Items from a data source
-----
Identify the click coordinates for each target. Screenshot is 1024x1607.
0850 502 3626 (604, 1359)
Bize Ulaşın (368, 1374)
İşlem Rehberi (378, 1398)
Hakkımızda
-----
TASK DESCRIPTION
Every line above should be output exactly as it stands.

RESPONSE BOX
Identify the click coordinates for each target. Screenshot is 1024x1607.
0850 502 3626 (604, 1359)
Bize Ulaşın (368, 1374)
İşlem Rehberi (378, 1398)
Hakkımızda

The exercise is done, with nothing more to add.